DATASET CONTENT
════════════════════
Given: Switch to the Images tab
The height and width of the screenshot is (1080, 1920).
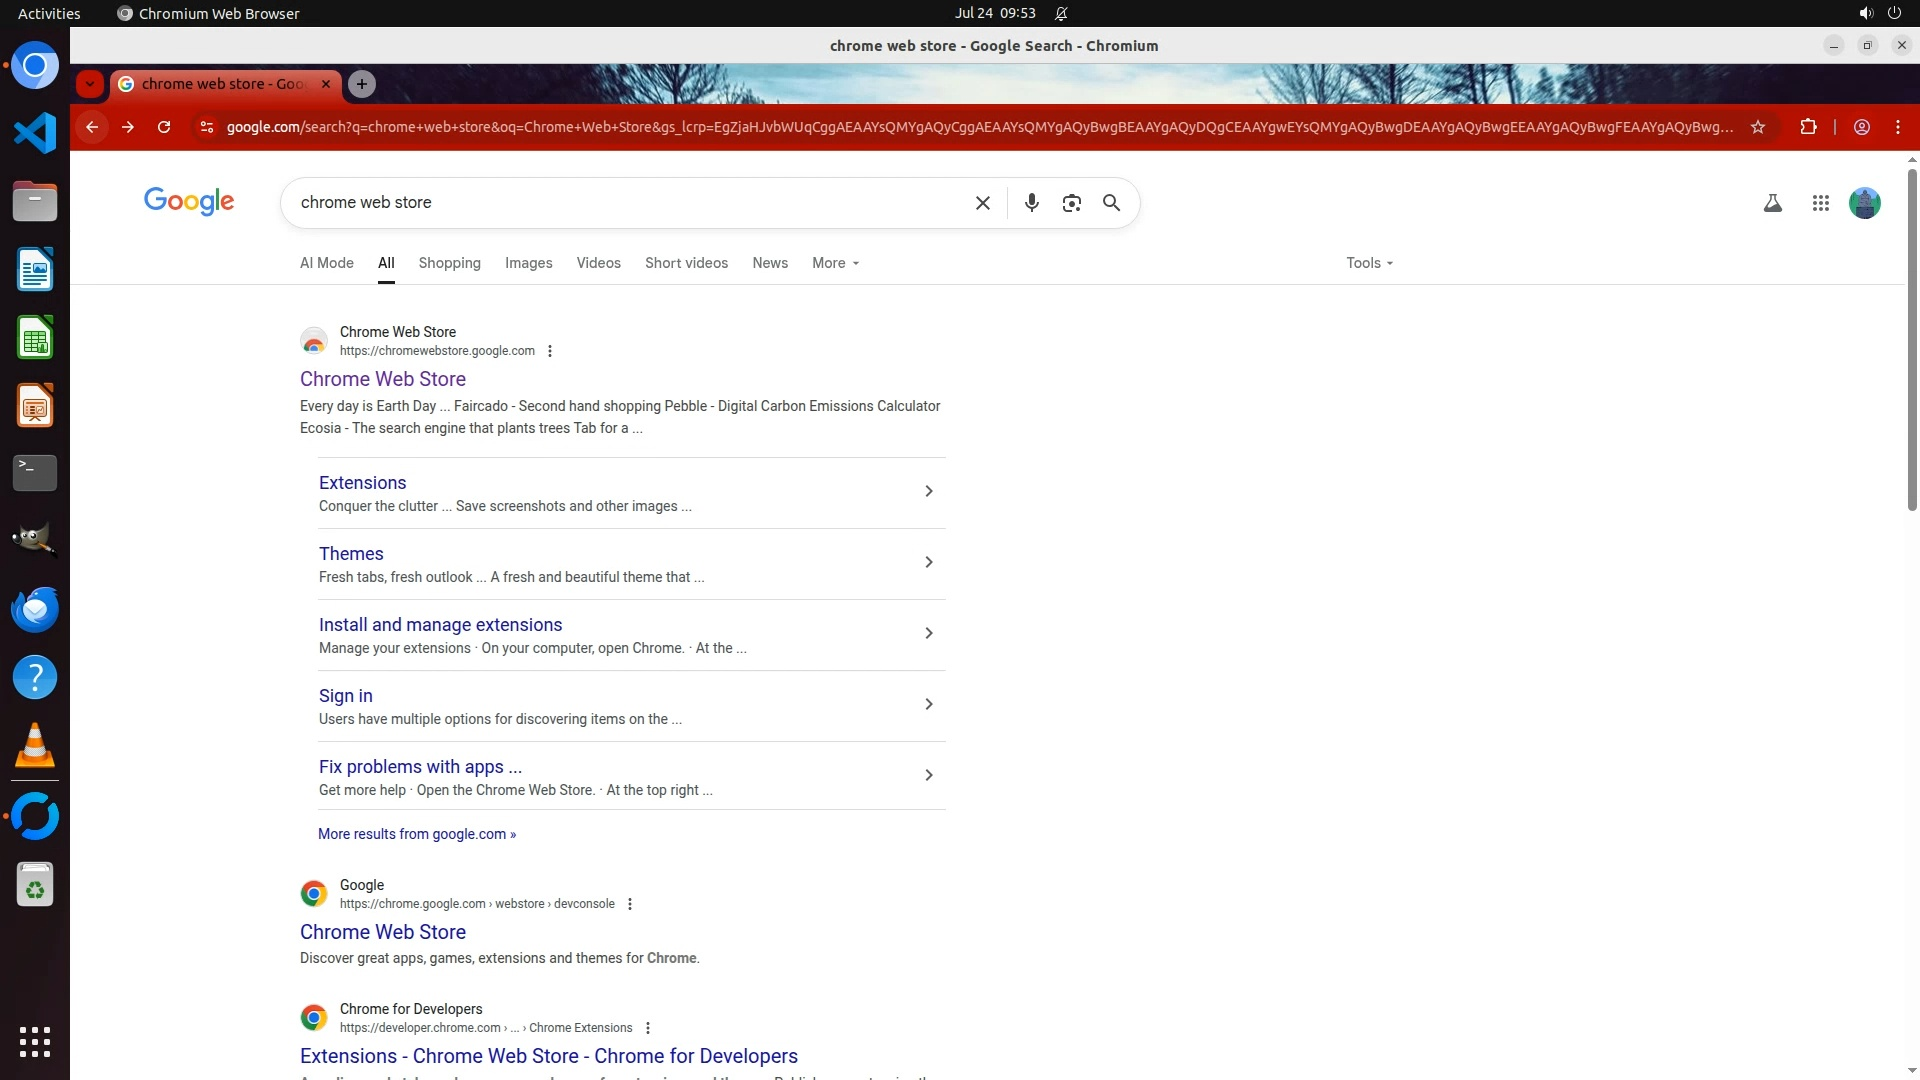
════════════════════
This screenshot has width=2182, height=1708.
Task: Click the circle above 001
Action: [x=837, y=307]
════════════════════
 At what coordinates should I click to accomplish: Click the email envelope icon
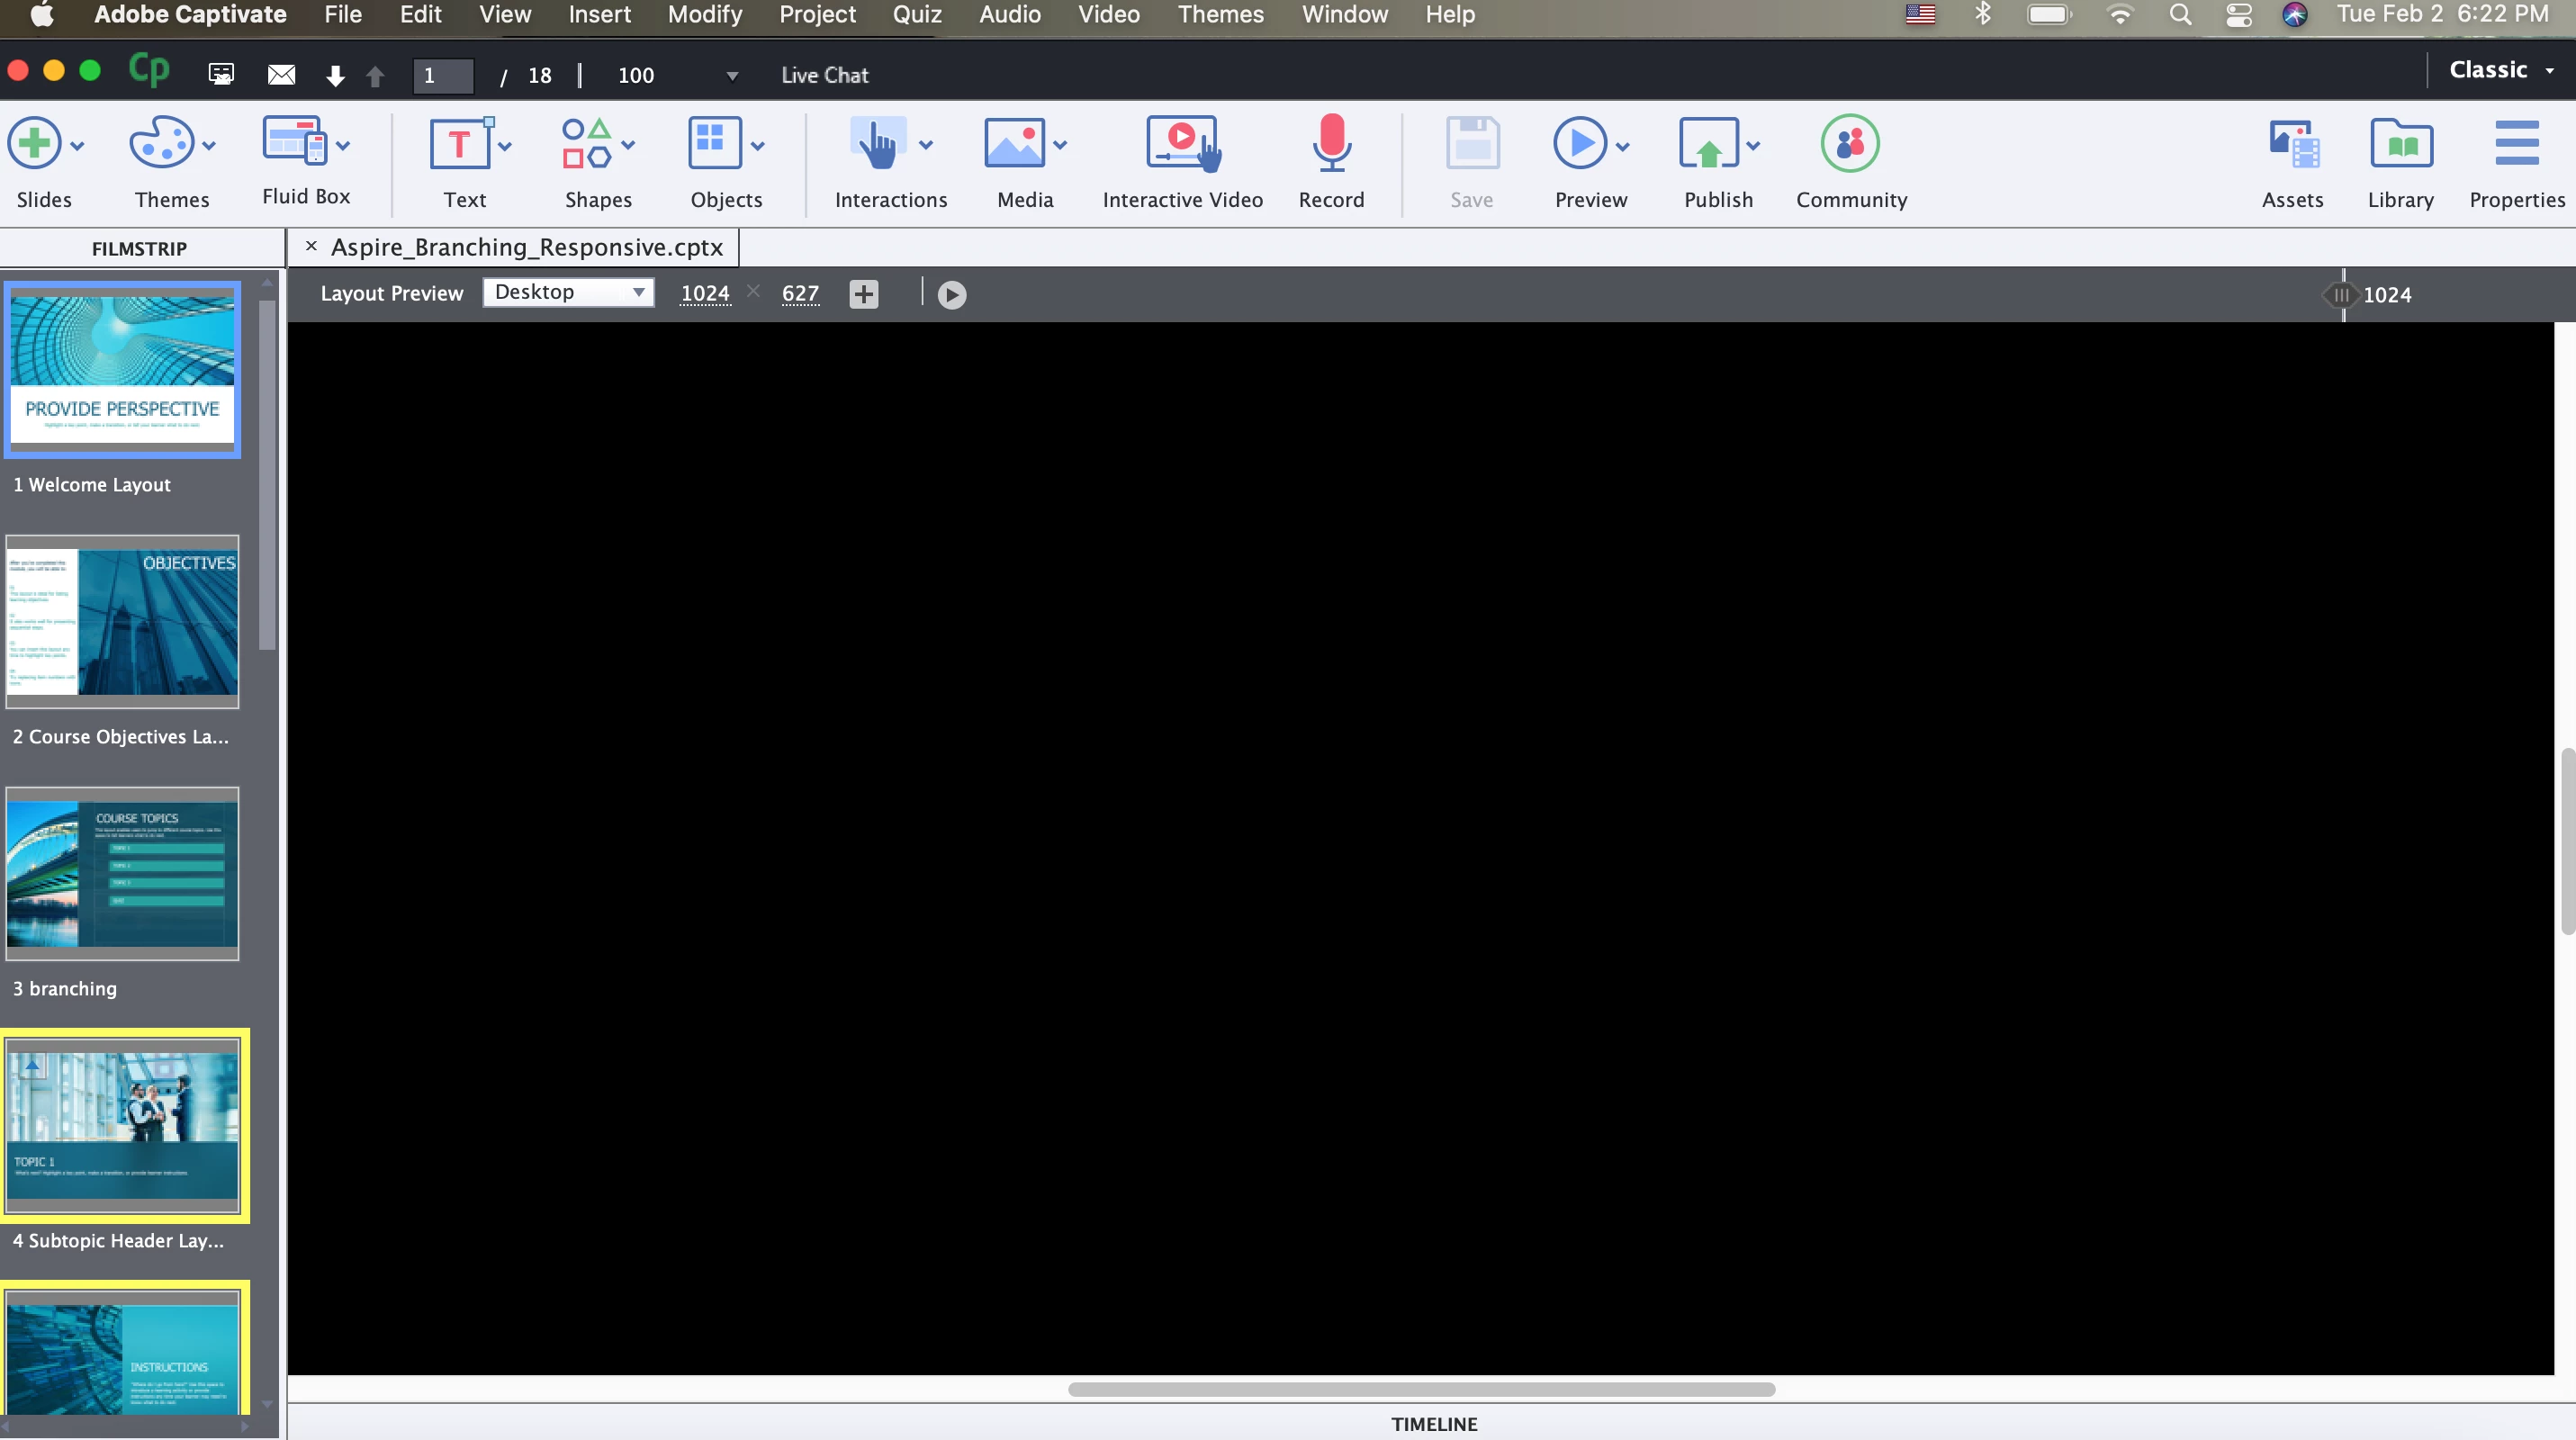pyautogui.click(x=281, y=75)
════════════════════
REQUIRED ACTION
Set down only the lines above that fall between the line holding "Given: Switch to the Images tab" and the line holding "The height and", inclusive, keeping each exact.

EXPECTED ANSWER
Given: Switch to the Images tab
The height and width of the screenshot is (1080, 1920).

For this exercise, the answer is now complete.